Most experts maintain a positive investment opinion on KB Financial going forward. Although the stock price weakened unexpectedly after being excluded from the index, the company's sufficient capital capacity and active willingness regarding shareholder returns make it a "buying opportunity at a low price." Researcher Park Hye-jin said, "Ultimately, companies with low PBR and ROE were excluded, and the final goal of the index is to induce improvement in these metrics. Therefore, there is no reason not to buy the excluded stocks," adding, "KB Financial is scheduled to disclose its value-up report next month. It meets the early disclosure special conditions and could be included in the index by June next year."
KB Financial's total expected controlling net profit for this year is 4.8702 trillion KRW, a 5.1% increase from last year. Although a decline in net interest margin (NIM) is expected due to U.S. interest rate cuts, a diversified non-bank portfolio is expected to sustain stable ROE. Researcher Seol Yong-jin emphasized, "Despite the interest rate decline, NIM can be defended at a level similar to last year," and "Based on stable ROE going forward, a continuous expansion of shareholder returns can be expected."
Researcher Kim In of BNK Investment & Securities said, "The controlling shareholder net profit for Q3 is expected to increase by 20.3% year-on-year to 1.653 trillion KRW. Although the non-life insurance subsidiary will face increased loss ratios due to large fires and costs related to voluntary retirement, other subsidiaries' performance continues to improve, with non-interest income expected to increase by 25.8% compared to the same period last year," adding, "Unlike other competitors, there is not a significant additional provision burden related to real estate project financing (PF)."

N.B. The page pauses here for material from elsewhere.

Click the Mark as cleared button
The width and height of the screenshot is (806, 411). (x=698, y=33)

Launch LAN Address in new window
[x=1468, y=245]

Researcher Jung Kwang-myung of DB Financial Investment said, "The shareholder return ratio for this year is expected to be about 38%, considering the already announced 720 billion KRW treasury stock repurchase and annual dividends of 1.2 trillion KRW," and "The total shareholder return ratio is expected to exceed 40% next year." He added, "Considering the relatively high capital ratio, KB Financial will record the highest total shareholder return ratio among banks even after next year," and "Although the shareholder return scale has already been announced this year, the company is currently repurchasing 400 billion KRW of treasury stock announced last quarter. There is still about 240 billion KRW of treasury stock repurchase remaining, which is also positive."